Count the lines of the records that contain the string "width", matching case exactly, and reply with the number alone.

::::::

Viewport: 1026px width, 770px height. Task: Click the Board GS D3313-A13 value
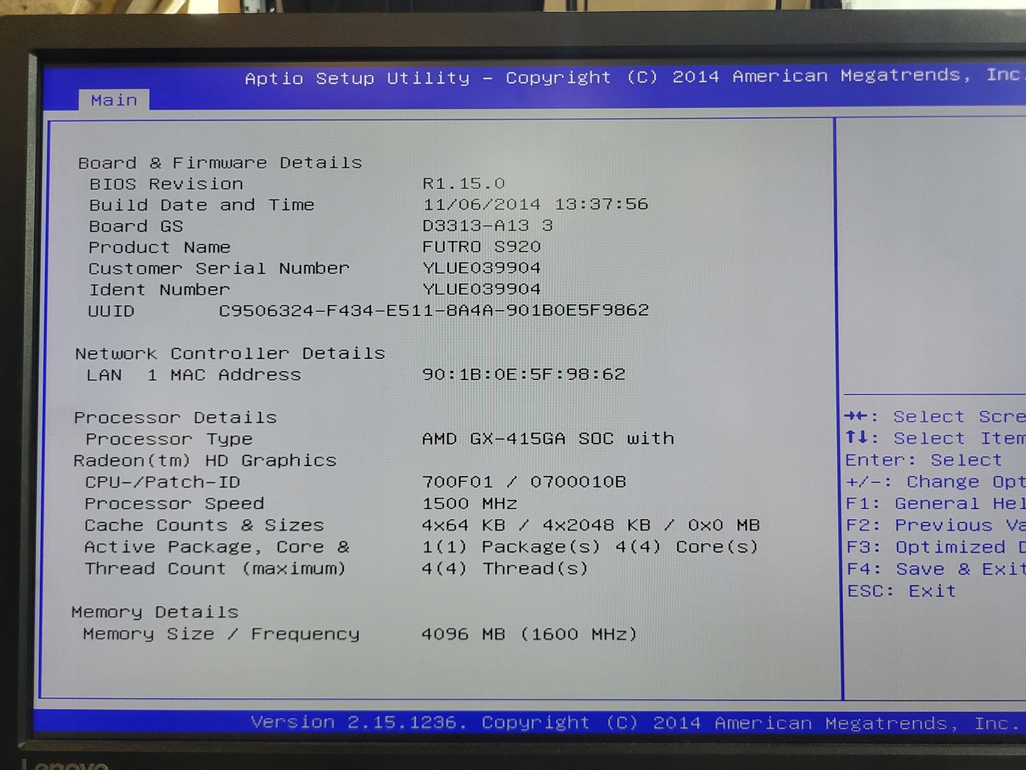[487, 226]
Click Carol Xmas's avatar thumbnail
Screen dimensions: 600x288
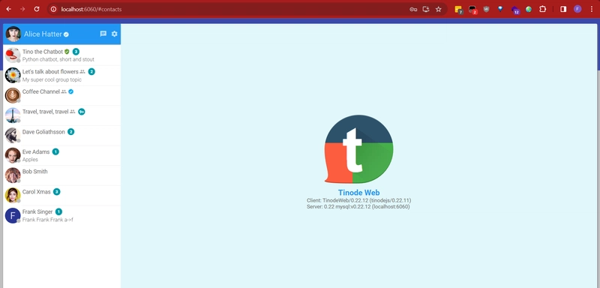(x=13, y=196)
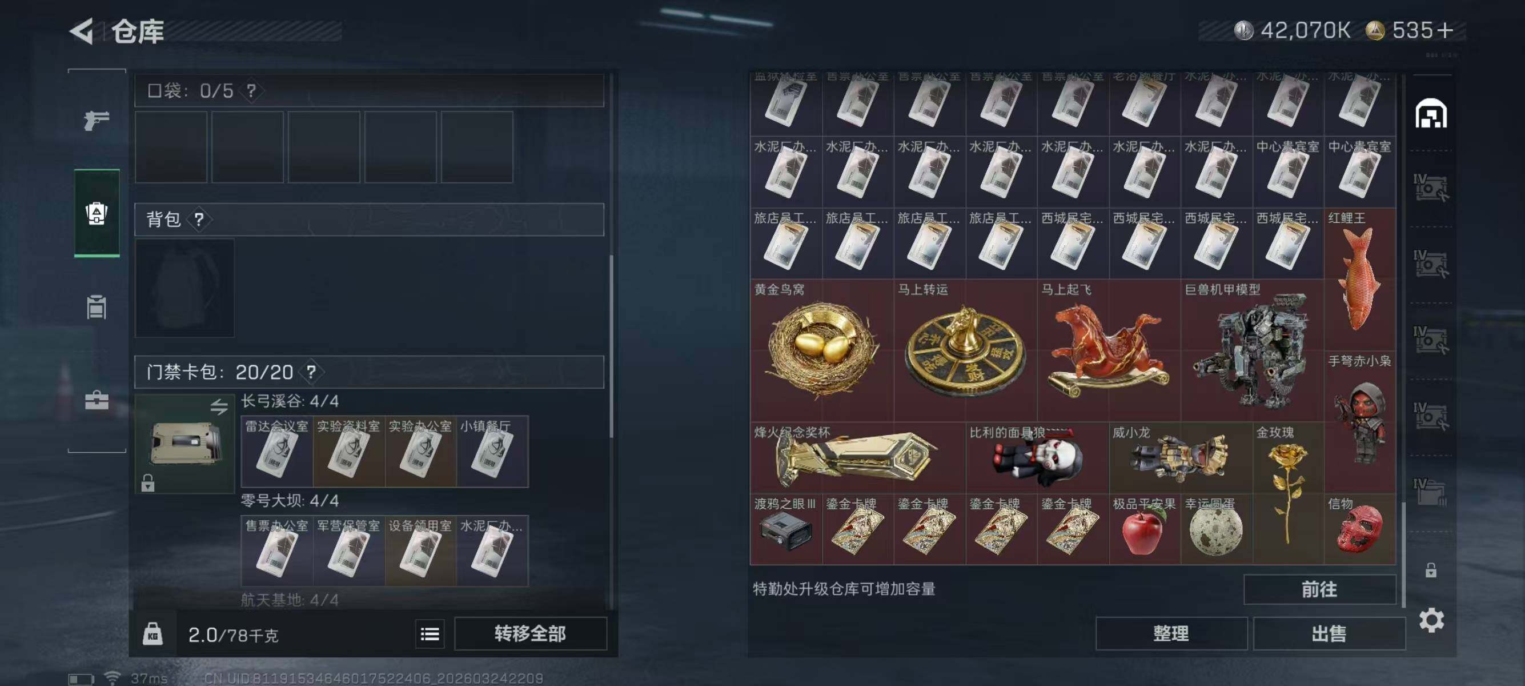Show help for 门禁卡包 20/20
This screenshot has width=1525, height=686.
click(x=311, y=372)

::::::

[COMPLETED EXERCISE] 2